## Consigne
Poursuivez la rédaction du billet consacré au roman « Se Méfier de l'Eau qui Dort », en reprenant immédiatement après sa dernière phrase.

## Extrait
★ ★ ★ ★ ★ ★ ★

Bonjour à toustes,
J’apprécie tout particulièrement l’écriture de Julia Richard, que j’avais découvert à une table ronde à Ouest Hurlant en 2022, où j’acquerrai Carne. Qui ne me laissait pas indemne. Et puis vint le tour de Paternoster qui… m’a carrément mis en PLS au point que je n’ai pas réussi à écrire d’avis, et qui me déclenche encore quelques tremblements de voix lorsque j’en parle, notamment avec l’autrice aux Imaginales cette année1 !
J’ai donc profité de cette dernière occasion pour lui faire dédicacer son dernier roman, Se Méfier de l’Eau qui Dort, présenté en avant-première… et qui a fini en sold-out dès le troisième jour du festival… Grâce à cette promesse de, je cite, « Pas de happy end, promis ! » 😉

📖 Résumé officiel
« Du temps, de la vie, de l’amour et de l’impardonnable.
Grand-papy prétend que d’étranges phénomènes se sont produits il y a cinquante ans et qu’une fois encore, le pire est à venir. Mais Grand-papy, il perd la tête ces derniers temps. J’ai déjà suffisamment à faire, et j’ai passé l’âge de croire à la magie.
Schmutzheim est un petit village paisible au fin fond d’une vallée reculée. Astrid, dix-sept ans, y prend soin de son aïeul à la santé déclinante et de sa petite sœur Ingrid. Parvenant difficilement à joindre les deux bouts, les filles complètent leur activité fermière avec le commerce de remèdes artisanaux, ce qui leur vaut la réputation de sorcières et la méfiance de leurs voisins. Et alors que d’obscurs miracles se multiplient autour d’elles, combien de temps encore avant qu’elles ne soient désignées coupables ?

★ ★ ★ ★ ★ ★ ★

## Section des données
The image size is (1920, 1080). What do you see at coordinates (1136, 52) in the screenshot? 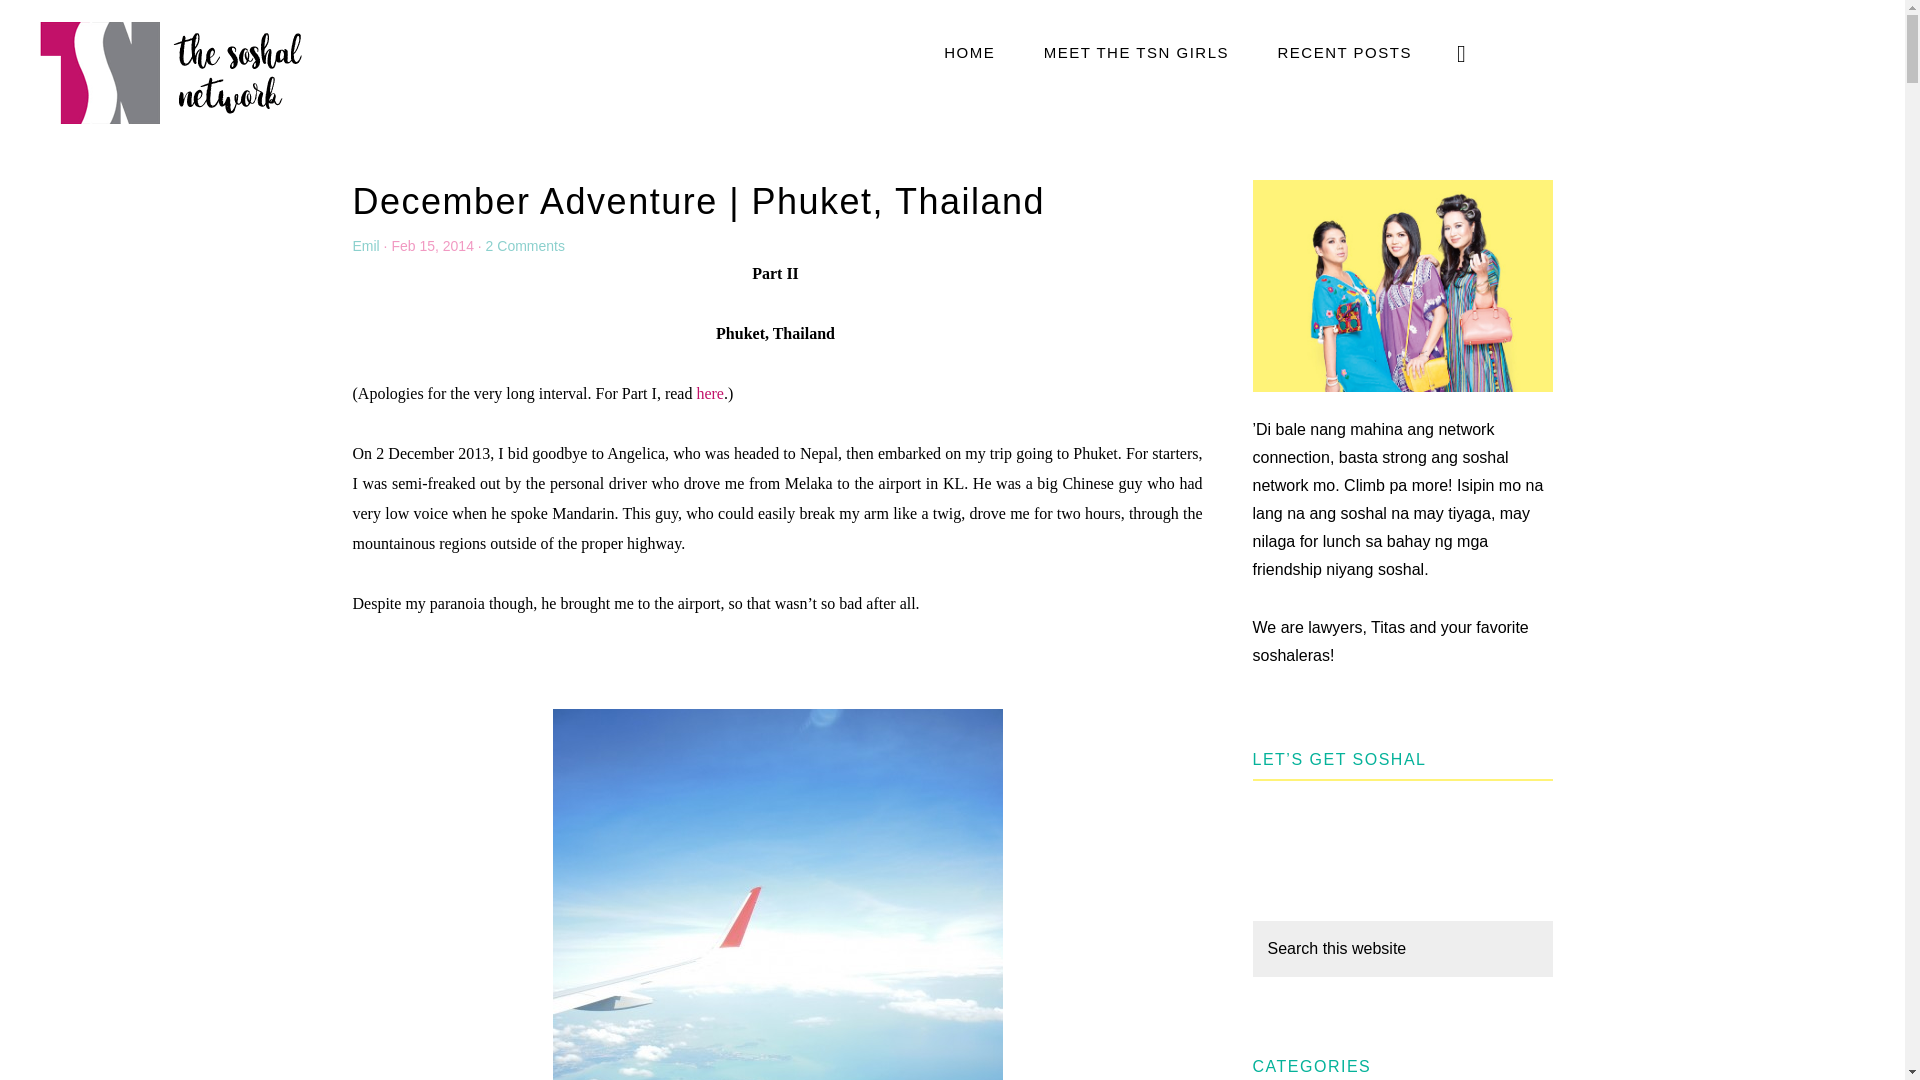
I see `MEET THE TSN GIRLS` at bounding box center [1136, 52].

★ ★ ★ ★ ★ ★ ★

## Réponse proposée
Autrice des très remarqués Carne et Paternoster, Julia Richard revient avec un texte sombre et inquiétant. Donnant la part belle aux obstacles banals du quotidien, aux préoccupations adolescentes et à la richesse de la langue française, Se méfier de l’eau qui dort allie récit intimiste et conte funeste inéluctable. »
😍 Mon avis
🐑 Se Méfier de l’Eau qui Dort2, c’est l’histoire d’Astrid et d’Ingrid, deux sœurs adolescentes de 17 et 13 ans élevées par leur grand-père déclinant. Vivant de l’élevage de chèvres et de vente de fromage au marché du village, en ce milieu du XIXe siècle, mais également de la confection et la vente en cachette de diverses potions, grâce à un manuel d’apothicaire dérobé dans la bibliothèque du curé du village3… Car non seulement elles ne sont pas mariées, mais les gueuses savent lire ! Sacrilège.
😶🌫️ Survient bien vite l’étrange : les paroles incohérentes du Grand-Papy s’avérant parfois être des prédictions, quand elles ne sont pas l’expression de la phobie de la rivière coulant dans la vallée. Et puis, un miracle se produit : L’ancien charpentier unijambiste retrouvant sa jambe manquante…
📣 « Du temps, de la vie, de l’amour, et de l’impardonnable », nous promet-on, dès le quatrième de couverture jusqu’au marque-page.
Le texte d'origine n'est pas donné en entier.